* YOUR TASK: Since the data must remain as supplied, reproduce it word for word.

***** RECORD EXCERPTS *****

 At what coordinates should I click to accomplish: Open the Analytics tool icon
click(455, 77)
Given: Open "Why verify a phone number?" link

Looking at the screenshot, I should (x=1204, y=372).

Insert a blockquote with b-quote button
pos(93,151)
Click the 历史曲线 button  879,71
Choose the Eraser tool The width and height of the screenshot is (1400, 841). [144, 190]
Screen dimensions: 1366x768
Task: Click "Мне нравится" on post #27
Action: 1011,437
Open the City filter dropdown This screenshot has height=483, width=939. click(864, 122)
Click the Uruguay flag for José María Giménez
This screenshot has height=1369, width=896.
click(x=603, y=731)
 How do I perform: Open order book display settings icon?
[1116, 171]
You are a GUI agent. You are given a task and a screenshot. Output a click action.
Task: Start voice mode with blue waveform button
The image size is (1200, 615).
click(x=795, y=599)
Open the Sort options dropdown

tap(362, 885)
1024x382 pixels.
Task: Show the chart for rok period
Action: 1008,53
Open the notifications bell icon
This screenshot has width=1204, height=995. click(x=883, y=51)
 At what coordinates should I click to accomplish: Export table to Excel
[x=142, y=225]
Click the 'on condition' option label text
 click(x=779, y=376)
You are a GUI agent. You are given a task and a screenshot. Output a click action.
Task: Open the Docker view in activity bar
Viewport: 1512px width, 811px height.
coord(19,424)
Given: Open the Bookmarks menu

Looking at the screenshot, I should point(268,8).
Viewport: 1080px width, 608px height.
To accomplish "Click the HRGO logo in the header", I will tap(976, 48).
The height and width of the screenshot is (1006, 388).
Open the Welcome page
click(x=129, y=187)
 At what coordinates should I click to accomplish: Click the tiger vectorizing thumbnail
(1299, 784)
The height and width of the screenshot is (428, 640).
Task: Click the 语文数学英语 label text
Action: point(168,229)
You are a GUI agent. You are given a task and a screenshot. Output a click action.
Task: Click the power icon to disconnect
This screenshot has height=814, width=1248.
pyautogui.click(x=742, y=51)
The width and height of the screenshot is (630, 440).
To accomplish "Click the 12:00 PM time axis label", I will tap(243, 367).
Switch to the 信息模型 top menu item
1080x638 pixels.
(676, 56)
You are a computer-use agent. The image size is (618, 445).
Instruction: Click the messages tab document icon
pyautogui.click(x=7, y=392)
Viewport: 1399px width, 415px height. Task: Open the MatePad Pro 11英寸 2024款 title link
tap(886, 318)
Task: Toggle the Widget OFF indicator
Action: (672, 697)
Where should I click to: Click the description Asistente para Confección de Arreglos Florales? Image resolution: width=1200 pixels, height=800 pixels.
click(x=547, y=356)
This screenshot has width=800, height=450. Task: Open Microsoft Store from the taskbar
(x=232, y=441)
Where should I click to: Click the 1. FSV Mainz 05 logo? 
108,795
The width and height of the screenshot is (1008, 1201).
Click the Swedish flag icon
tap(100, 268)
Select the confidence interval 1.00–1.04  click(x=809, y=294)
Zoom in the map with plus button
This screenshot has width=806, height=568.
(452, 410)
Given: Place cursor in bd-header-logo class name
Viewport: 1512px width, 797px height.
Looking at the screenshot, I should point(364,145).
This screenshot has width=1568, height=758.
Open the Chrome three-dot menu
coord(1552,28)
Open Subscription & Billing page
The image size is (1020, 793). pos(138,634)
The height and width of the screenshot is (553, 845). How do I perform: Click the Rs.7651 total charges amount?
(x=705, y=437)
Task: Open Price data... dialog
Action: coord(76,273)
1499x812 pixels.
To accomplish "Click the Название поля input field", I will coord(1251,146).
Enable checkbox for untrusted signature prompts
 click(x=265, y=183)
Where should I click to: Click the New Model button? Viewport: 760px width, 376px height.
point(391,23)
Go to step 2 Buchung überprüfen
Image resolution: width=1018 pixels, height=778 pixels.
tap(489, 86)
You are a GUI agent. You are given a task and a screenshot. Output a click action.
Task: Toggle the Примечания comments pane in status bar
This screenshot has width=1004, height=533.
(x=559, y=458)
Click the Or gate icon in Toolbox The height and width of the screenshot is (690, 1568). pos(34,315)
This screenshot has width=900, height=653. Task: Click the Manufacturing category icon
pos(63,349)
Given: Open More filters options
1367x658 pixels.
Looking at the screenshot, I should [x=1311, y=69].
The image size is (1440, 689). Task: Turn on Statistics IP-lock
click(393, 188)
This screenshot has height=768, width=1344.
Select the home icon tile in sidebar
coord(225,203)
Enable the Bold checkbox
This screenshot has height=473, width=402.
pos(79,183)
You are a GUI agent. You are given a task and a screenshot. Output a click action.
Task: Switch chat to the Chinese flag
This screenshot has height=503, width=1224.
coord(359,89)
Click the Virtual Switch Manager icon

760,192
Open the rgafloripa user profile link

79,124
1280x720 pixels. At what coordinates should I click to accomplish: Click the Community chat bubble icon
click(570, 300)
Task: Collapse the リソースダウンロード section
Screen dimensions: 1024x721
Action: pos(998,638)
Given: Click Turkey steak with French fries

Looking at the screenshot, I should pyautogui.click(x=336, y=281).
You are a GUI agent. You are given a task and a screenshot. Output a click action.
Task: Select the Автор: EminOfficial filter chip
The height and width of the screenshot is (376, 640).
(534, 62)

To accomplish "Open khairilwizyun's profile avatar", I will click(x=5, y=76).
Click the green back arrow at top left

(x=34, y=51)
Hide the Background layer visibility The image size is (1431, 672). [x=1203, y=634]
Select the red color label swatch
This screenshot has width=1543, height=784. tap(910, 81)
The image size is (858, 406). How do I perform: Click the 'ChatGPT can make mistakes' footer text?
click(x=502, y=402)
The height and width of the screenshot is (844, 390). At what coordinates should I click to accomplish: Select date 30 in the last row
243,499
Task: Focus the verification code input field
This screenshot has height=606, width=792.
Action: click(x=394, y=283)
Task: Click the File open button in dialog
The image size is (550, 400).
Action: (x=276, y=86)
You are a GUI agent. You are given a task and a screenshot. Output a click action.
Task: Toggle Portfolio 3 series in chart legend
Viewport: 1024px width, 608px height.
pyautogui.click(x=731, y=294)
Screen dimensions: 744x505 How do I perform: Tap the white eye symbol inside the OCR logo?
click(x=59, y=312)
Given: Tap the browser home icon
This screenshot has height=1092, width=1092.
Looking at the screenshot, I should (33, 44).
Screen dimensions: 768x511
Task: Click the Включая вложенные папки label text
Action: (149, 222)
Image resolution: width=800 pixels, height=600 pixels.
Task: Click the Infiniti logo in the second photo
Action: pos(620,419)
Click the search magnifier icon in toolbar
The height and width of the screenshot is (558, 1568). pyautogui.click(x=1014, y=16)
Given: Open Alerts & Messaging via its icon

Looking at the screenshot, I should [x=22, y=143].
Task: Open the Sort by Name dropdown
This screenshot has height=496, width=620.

*****

* PROBLEM SOLUTION:
 At what coordinates should I click to accomplish: Open the Analytics tool icon
click(455, 77)
Given: Open "Why verify a phone number?" link

Looking at the screenshot, I should (x=1204, y=372).

Insert a blockquote with b-quote button
pos(93,151)
Click the 历史曲线 button  879,71
Choose the Eraser tool The width and height of the screenshot is (1400, 841). [144, 190]
Screen dimensions: 1366x768
Task: Click "Мне нравится" on post #27
Action: 1011,437
Open the City filter dropdown This screenshot has height=483, width=939. click(864, 122)
Click the Uruguay flag for José María Giménez
This screenshot has height=1369, width=896.
click(x=603, y=731)
 How do I perform: Open order book display settings icon?
[1116, 171]
You are a GUI agent. You are given a task and a screenshot. Output a click action.
Task: Start voice mode with blue waveform button
The image size is (1200, 615).
click(x=795, y=599)
Open the Sort options dropdown

tap(362, 885)
1024x382 pixels.
Task: Show the chart for rok period
Action: 1008,53
Open the notifications bell icon
This screenshot has width=1204, height=995. click(x=883, y=51)
 At what coordinates should I click to accomplish: Export table to Excel
[x=142, y=225]
Click the 'on condition' option label text
 click(x=779, y=376)
You are a GUI agent. You are given a task and a screenshot. Output a click action.
Task: Open the Docker view in activity bar
Viewport: 1512px width, 811px height.
coord(19,424)
Given: Open the Bookmarks menu

Looking at the screenshot, I should point(268,8).
Viewport: 1080px width, 608px height.
To accomplish "Click the HRGO logo in the header", I will tap(976, 48).
The height and width of the screenshot is (1006, 388).
Open the Welcome page
click(x=129, y=187)
 At what coordinates should I click to accomplish: Click the tiger vectorizing thumbnail
(1299, 784)
The height and width of the screenshot is (428, 640).
Task: Click the 语文数学英语 label text
Action: point(168,229)
You are a GUI agent. You are given a task and a screenshot. Output a click action.
Task: Click the power icon to disconnect
This screenshot has height=814, width=1248.
pyautogui.click(x=742, y=51)
The width and height of the screenshot is (630, 440).
To accomplish "Click the 12:00 PM time axis label", I will tap(243, 367).
Switch to the 信息模型 top menu item
1080x638 pixels.
(676, 56)
You are a computer-use agent. The image size is (618, 445).
Instruction: Click the messages tab document icon
pyautogui.click(x=7, y=392)
Viewport: 1399px width, 415px height. Task: Open the MatePad Pro 11英寸 2024款 title link
tap(886, 318)
Task: Toggle the Widget OFF indicator
Action: (672, 697)
Where should I click to: Click the description Asistente para Confección de Arreglos Florales? Image resolution: width=1200 pixels, height=800 pixels.
click(x=547, y=356)
This screenshot has width=800, height=450. Task: Open Microsoft Store from the taskbar
(x=232, y=441)
Where should I click to: Click the 1. FSV Mainz 05 logo? 
108,795
The width and height of the screenshot is (1008, 1201).
Click the Swedish flag icon
tap(100, 268)
Select the confidence interval 1.00–1.04  click(x=809, y=294)
Zoom in the map with plus button
This screenshot has width=806, height=568.
(452, 410)
Given: Place cursor in bd-header-logo class name
Viewport: 1512px width, 797px height.
Looking at the screenshot, I should point(364,145).
This screenshot has width=1568, height=758.
Open the Chrome three-dot menu
coord(1552,28)
Open Subscription & Billing page
The image size is (1020, 793). pos(138,634)
The height and width of the screenshot is (553, 845). How do I perform: Click the Rs.7651 total charges amount?
(x=705, y=437)
Task: Open Price data... dialog
Action: coord(76,273)
1499x812 pixels.
To accomplish "Click the Название поля input field", I will coord(1251,146).
Enable checkbox for untrusted signature prompts
 click(x=265, y=183)
Where should I click to: Click the New Model button? Viewport: 760px width, 376px height.
point(391,23)
Go to step 2 Buchung überprüfen
Image resolution: width=1018 pixels, height=778 pixels.
tap(489, 86)
You are a GUI agent. You are given a task and a screenshot. Output a click action.
Task: Toggle the Примечания comments pane in status bar
This screenshot has width=1004, height=533.
(x=559, y=458)
Click the Or gate icon in Toolbox The height and width of the screenshot is (690, 1568). pos(34,315)
This screenshot has width=900, height=653. Task: Click the Manufacturing category icon
pos(63,349)
Given: Open More filters options
1367x658 pixels.
Looking at the screenshot, I should [x=1311, y=69].
The image size is (1440, 689). Task: Turn on Statistics IP-lock
click(393, 188)
This screenshot has height=768, width=1344.
Select the home icon tile in sidebar
coord(225,203)
Enable the Bold checkbox
This screenshot has height=473, width=402.
pos(79,183)
You are a GUI agent. You are given a task and a screenshot. Output a click action.
Task: Switch chat to the Chinese flag
This screenshot has height=503, width=1224.
coord(359,89)
Click the Virtual Switch Manager icon

760,192
Open the rgafloripa user profile link

79,124
1280x720 pixels. At what coordinates should I click to accomplish: Click the Community chat bubble icon
click(570, 300)
Task: Collapse the リソースダウンロード section
Screen dimensions: 1024x721
Action: pos(998,638)
Given: Click Turkey steak with French fries

Looking at the screenshot, I should pyautogui.click(x=336, y=281).
You are a GUI agent. You are given a task and a screenshot. Output a click action.
Task: Select the Автор: EminOfficial filter chip
The height and width of the screenshot is (376, 640).
(534, 62)

To accomplish "Open khairilwizyun's profile avatar", I will click(x=5, y=76).
Click the green back arrow at top left

(x=34, y=51)
Hide the Background layer visibility The image size is (1431, 672). [x=1203, y=634]
Select the red color label swatch
This screenshot has width=1543, height=784. tap(910, 81)
The image size is (858, 406). How do I perform: Click the 'ChatGPT can make mistakes' footer text?
click(x=502, y=402)
The height and width of the screenshot is (844, 390). At what coordinates should I click to accomplish: Select date 30 in the last row
243,499
Task: Focus the verification code input field
This screenshot has height=606, width=792.
Action: click(x=394, y=283)
Task: Click the File open button in dialog
The image size is (550, 400).
Action: (x=276, y=86)
You are a GUI agent. You are given a task and a screenshot. Output a click action.
Task: Toggle Portfolio 3 series in chart legend
Viewport: 1024px width, 608px height.
pyautogui.click(x=731, y=294)
Screen dimensions: 744x505 How do I perform: Tap the white eye symbol inside the OCR logo?
click(x=59, y=312)
Given: Tap the browser home icon
This screenshot has height=1092, width=1092.
Looking at the screenshot, I should (33, 44).
Screen dimensions: 768x511
Task: Click the Включая вложенные папки label text
Action: (149, 222)
Image resolution: width=800 pixels, height=600 pixels.
Task: Click the Infiniti logo in the second photo
Action: pos(620,419)
Click the search magnifier icon in toolbar
The height and width of the screenshot is (558, 1568). pyautogui.click(x=1014, y=16)
Given: Open Alerts & Messaging via its icon

Looking at the screenshot, I should [x=22, y=143].
Task: Open the Sort by Name dropdown
This screenshot has height=496, width=620.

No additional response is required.